• CONSIGNES
1. Reproduisez à l'identique le passage de l'extrait sur la cathédrale de Reims qui va de « À l’extérieur, face » à « une énorme bouilloire. ».
2. Relevez, dans leur ordre d'apparition, toutes les formes verbales conjuguées à l'imparfait de l'indicatif que contient l'extrait sur la cathédrale de Reims.

• EXTRAIT DU DOCUMENT
----------

Nous visitions, avec
des amis, la cathédrale de Reims. Des petits boîtiers avec
écouteurs nous ont permis de bénéficier de commentaires
avisés. Grâce à eux, notre attention était
attirée sur nombre de détails qui seraient passés
inaperçus autrement. Synergie entre la technique électronique
d’aujourd’hui et les techniques architecturales du Moyen Âge.
Aperçu aussi sur la théologie de l’époque,
sur ce que l’Église voulait enseigner au peuple.
À l’extérieur, face au transept nord,
la cassette insista sur un visage de Dieu dont tous les traits débordaient,
paraît-il, de bonté. C’était, à l’entendre,
une prouesse artistique, que d’avoir ainsi pu exprimer dans la
pierre une telle bonté divine. Et puis, le commentaire poursuivit
sans transition : « Juste au dessus, une très expressive
représentation du Jugement Dernier. » On pouvait voir certains
damnés griller directement dans les flammes, tandis que d’autres
marinaient plus délicatement dans une énorme bouilloire.

----------

• DONNÉES FOURNIES
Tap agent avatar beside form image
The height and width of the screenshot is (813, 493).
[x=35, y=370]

----------

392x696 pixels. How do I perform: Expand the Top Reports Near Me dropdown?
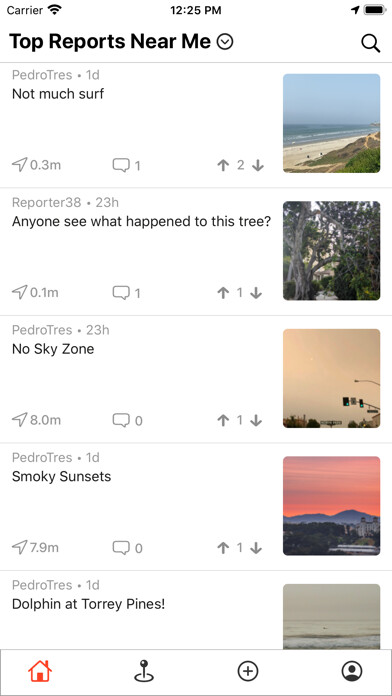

----------

• CORRIGÉ DES EXERCICES
1.
À l’extérieur, face au transept nord,
la cassette insista sur un visage de Dieu dont tous les traits débordaient,
paraît-il, de bonté. C’était, à l’entendre,
une prouesse artistique, que d’avoir ainsi pu exprimer dans la
pierre une telle bonté divine. Et puis, le commentaire poursuivit
sans transition : « Juste au dessus, une très expressive
représentation du Jugement Dernier. » On pouvait voir certains
damnés griller directement dans les flammes, tandis que d’autres
marinaient plus délicatement dans une énorme bouilloire.

2.
- visitions
- était attirée
- voulait
- débordaient
- était (« C'était »)
- pouvait
- marinaient